Puluhan Rumah Warga di Riung Terendam Banjir

Ia bilang, pemerintah pernah menurunkan bantuan pangan bagi warga di wilayah itu. Namun, menurut Thor, yang dibutuhkan masyarakat adalah perbaikan deker dan saluran drainase, bukan pangan.

Bajawa, Ekorantt.com – Sebanyak 20 rumah warga di Desa Lekosambi Barat Daya, Kecamatan Riung, Kabupaten Ngada terendam banjir, Senin, 2 Februari 2026.

Menurut warga, banjir bukan kali pertamanya melainkan terjadi hampir setiap tahun.

Thor Seno (40) salah satu korban banjir mengaku banjir terjadi sekitar pukul 17.00 Wita. Padahal saat itu, intensitas hujan di wilayah Riung masih rendah.

“Ini air dari gunung, tapi sampai di ruas Jalan Trans Mbay-Riung, air meluap ke pemukiman warga, karena gorong-gorong terlalu kecil,” ujar Thor dihubungi pada Selasa, 3 Februari 2026.

Ia mengaku akibat luapan air, rumah yang berada di RT 07, Desa Lekosambi Barat Daya terendam banjir. Sejumlah ternak seperti babi, anjing, dan unggas juga terbawa arus air.

“Kebun jagung warga juga rusak dan terancam gagal panen,” kata Thor.

Thor mengaku setiap tahun masyarakat selalu melaporkan kejadian banjir, namun tidak direspons Pemerintah Kabupaten Ngada.

“Mereka hanya datang ukur, terus hilang, musim hujan banjir lagi,” katanya.

Ia bilang, pemerintah pernah menurunkan bantuan pangan bagi warga di wilayah itu. Namun, menurut Thor, yang dibutuhkan masyarakat adalah perbaikan deker dan saluran drainase, bukan pangan.

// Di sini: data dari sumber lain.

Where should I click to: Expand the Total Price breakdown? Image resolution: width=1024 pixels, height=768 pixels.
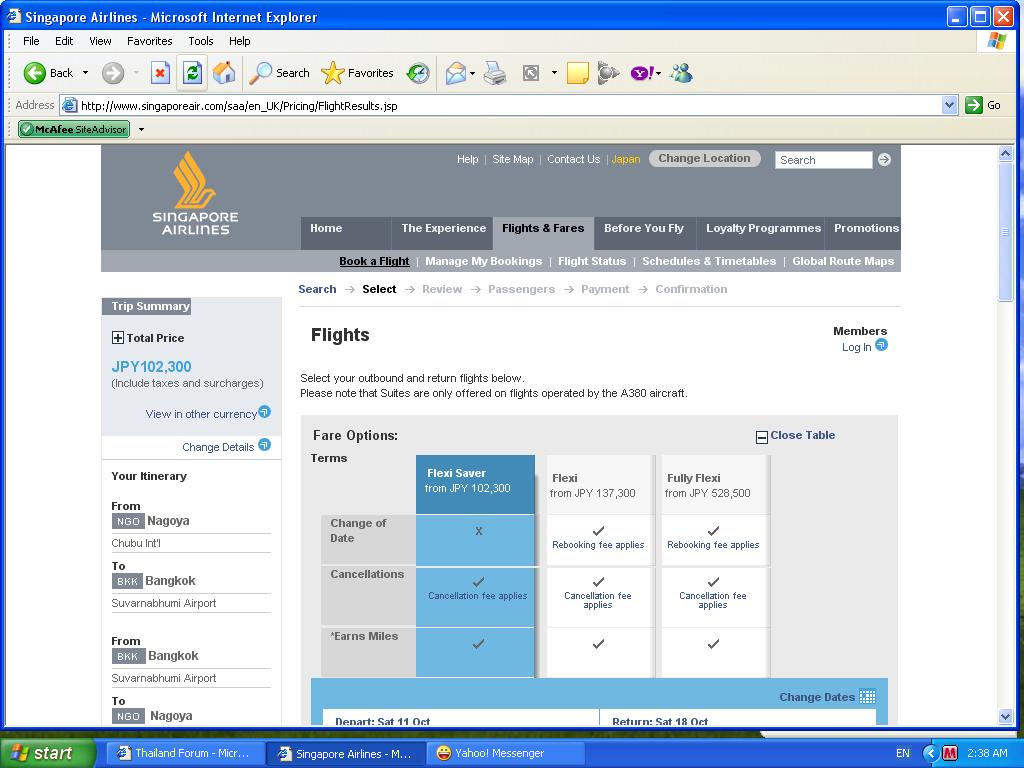(x=118, y=338)
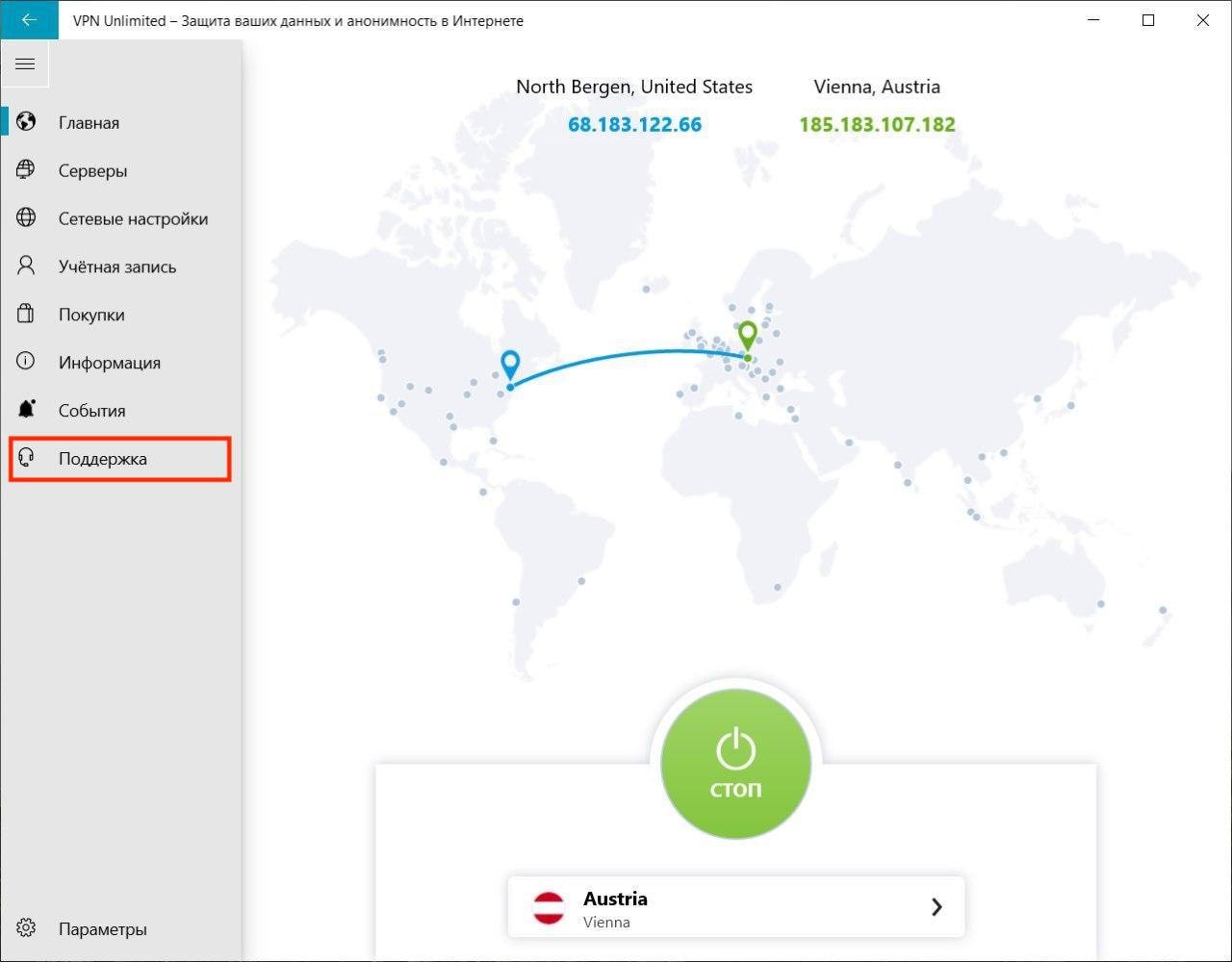The image size is (1232, 962).
Task: Click the green IP address 185.183.107.182
Action: [877, 125]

Ia bilang, perbaikan deker sangat penting agar saat hujan, air terarah dan tidak masuk ke pemukiman warga.

Kepala Desa Lekosambi Barat Daya, Fidelis Jehamin mengatakan, telah melaporkan kejadian banjir kepada BPBD Ngada, namun hingga kini belum direspons.

“Kejadian ini sebenarnya tiap tahun, tapi tahun ini paling parah,” katanya.

Fidelis mengaku luas kebun yang rusak akibat banjir sekitar enam hektare dan sebanyak 20 kepala keluarga terdampak banjir.

Ia juga senada dengan pendapat warga. Saat ini, pemerintah harus memperbaiki deker dan saluran drainase permanen.

“Sekitar 500 meter dari mulut deker,” imbuh Fidelis.

Kepala BPBD Kabupaten Ngada, Emanuel Kora berkata, perbaikan deker menjadi kewenangan Pemerintah Provinsi NTT karena berada di ruas jalan provinsi.

“Dulu kita sudah siapkan anggaran, tapi setelah konfirmasi ke provinsi tidak ada jawaban,” katanya.

Meskipun demikian, Emanuel mengaku Pemerintah Kabupaten Ngada tengah beru agar ada perbaikan terhadap deker tersebut.

“Ini kita sedang dalam perjalanan, kita mau lihat kira-kira mana yang bisa Pemda (Ngada) lakukan,” ujar Emanuel.